Stored records:
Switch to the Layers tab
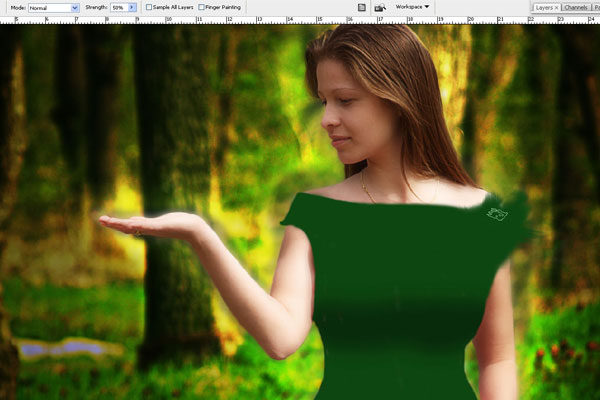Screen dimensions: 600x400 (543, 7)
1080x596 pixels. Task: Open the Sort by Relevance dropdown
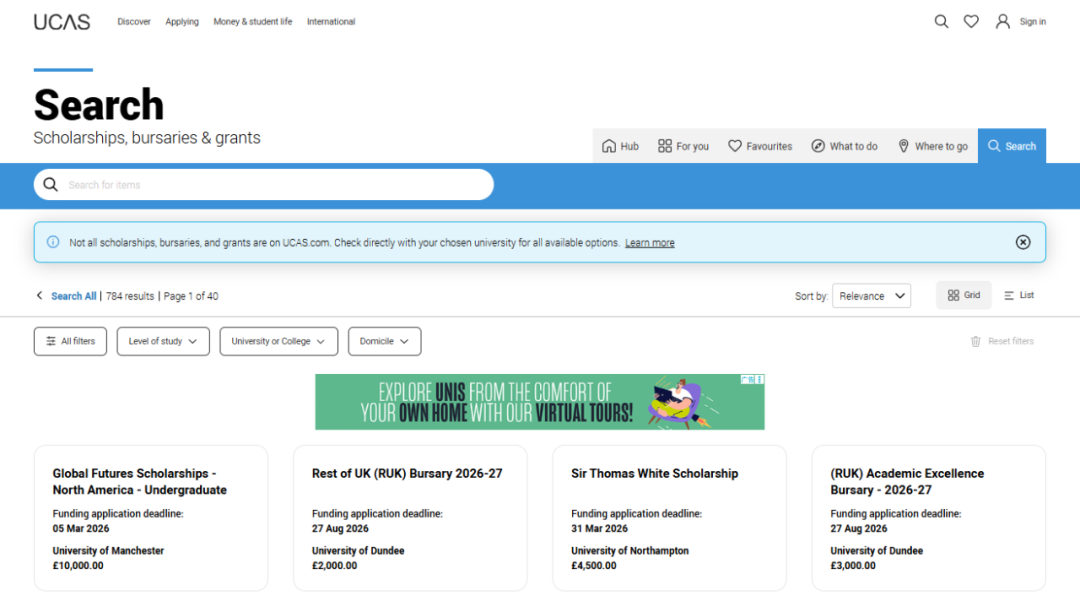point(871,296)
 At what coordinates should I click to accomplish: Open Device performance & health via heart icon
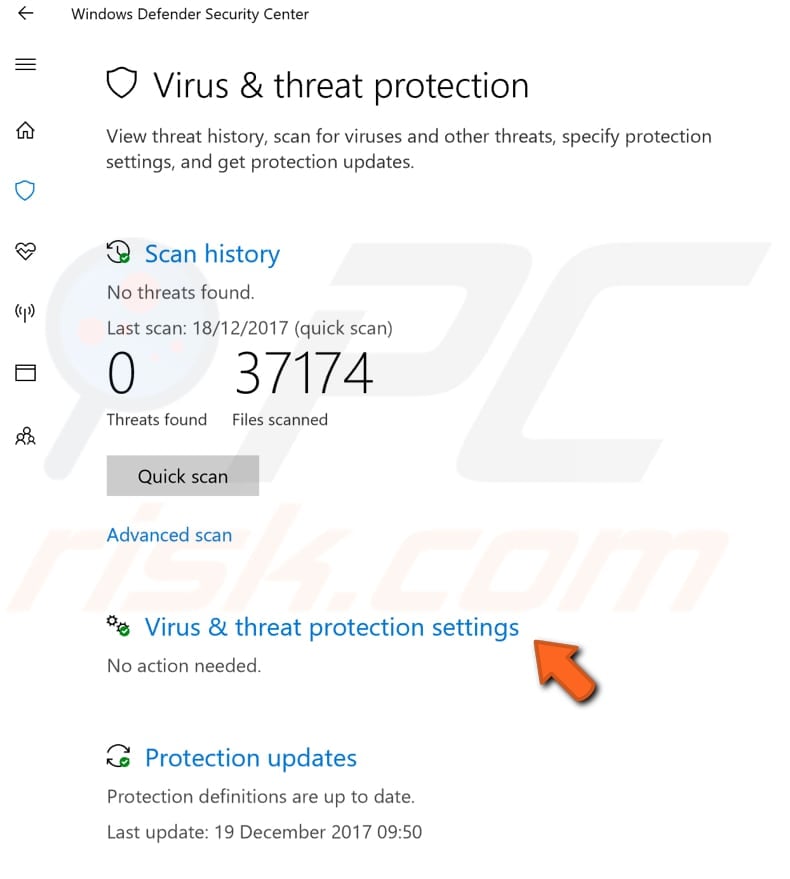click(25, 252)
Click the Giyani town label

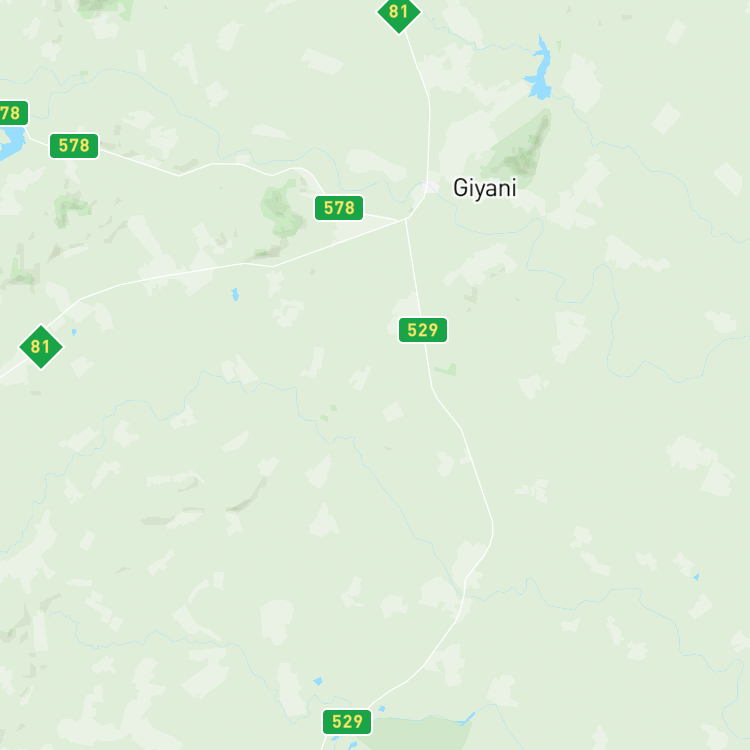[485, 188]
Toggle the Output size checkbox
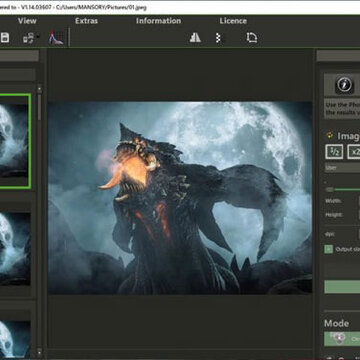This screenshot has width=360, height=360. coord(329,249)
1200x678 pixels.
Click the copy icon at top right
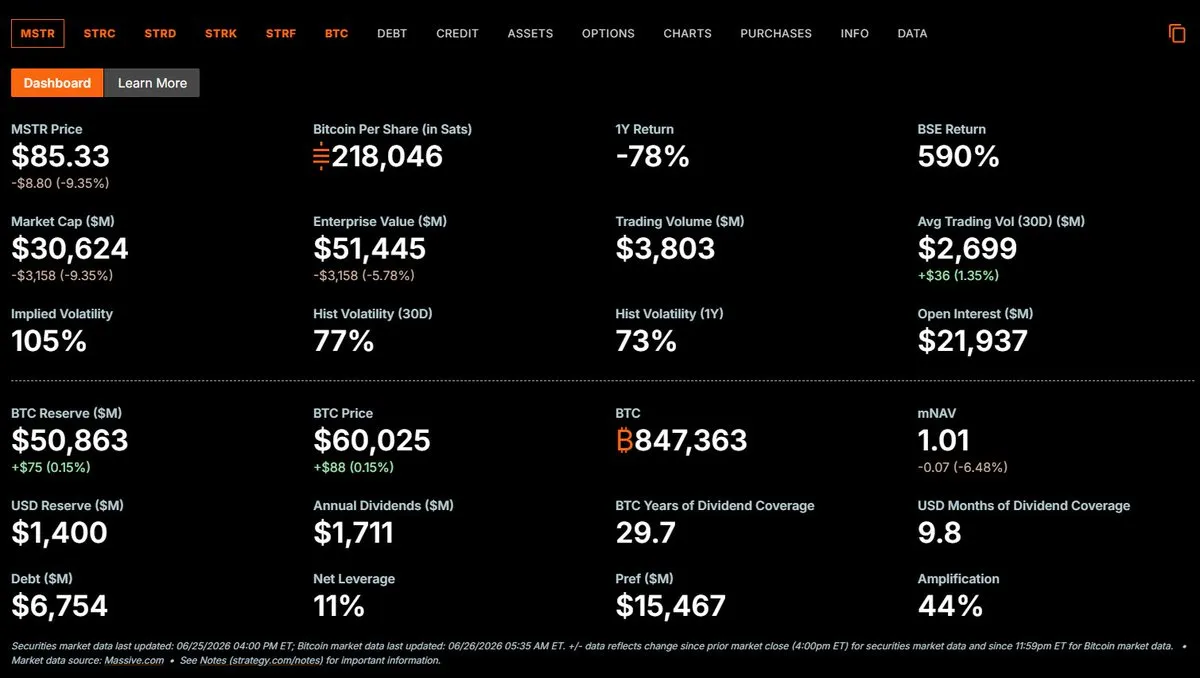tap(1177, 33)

* * *

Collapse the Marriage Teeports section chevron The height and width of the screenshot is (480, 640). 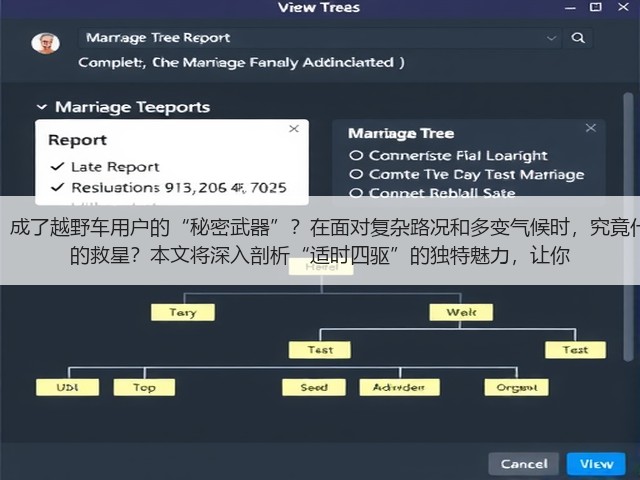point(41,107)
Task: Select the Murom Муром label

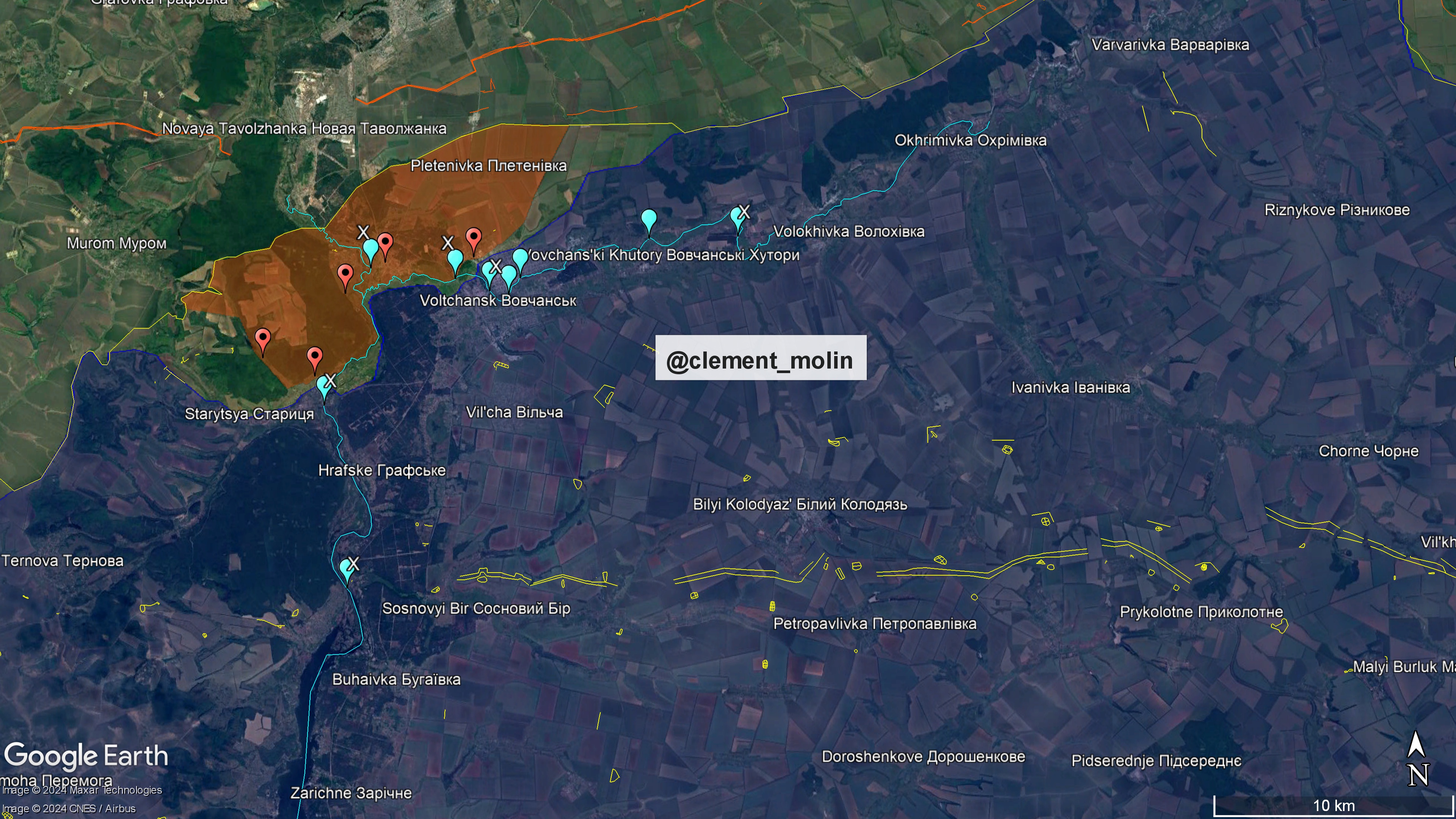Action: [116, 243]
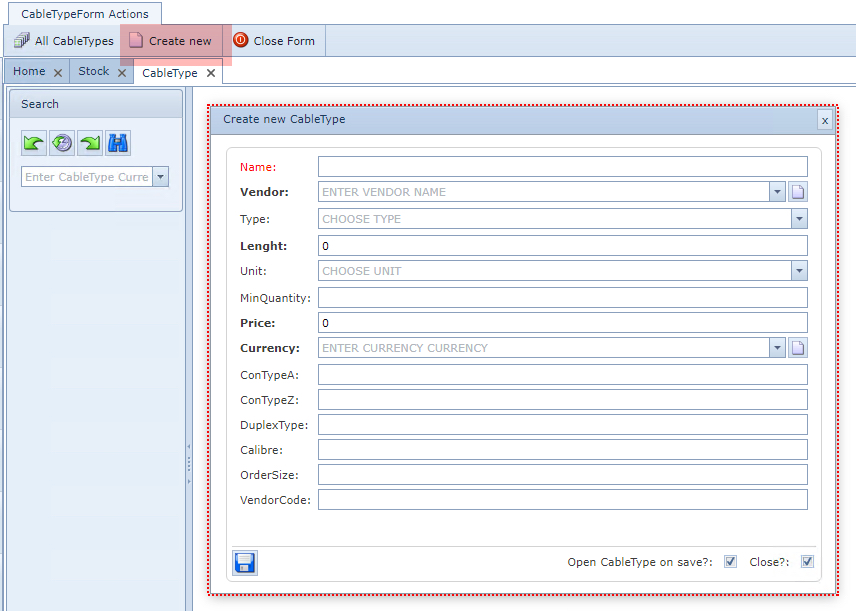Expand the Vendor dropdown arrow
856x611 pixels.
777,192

§ Exercise
Reproduce the records word for word, starting with the line that contains "Click the Giyani town label" and continuing through the line that contains "tap(1177, 33)", including both of those lines. Omit the pictures from your answer.

§ Correct response
Click the Giyani town label

[485, 188]
Toggle the Output size checkbox
This screenshot has width=360, height=360. coord(329,249)
1200x678 pixels.
Click the copy icon at top right
tap(1177, 33)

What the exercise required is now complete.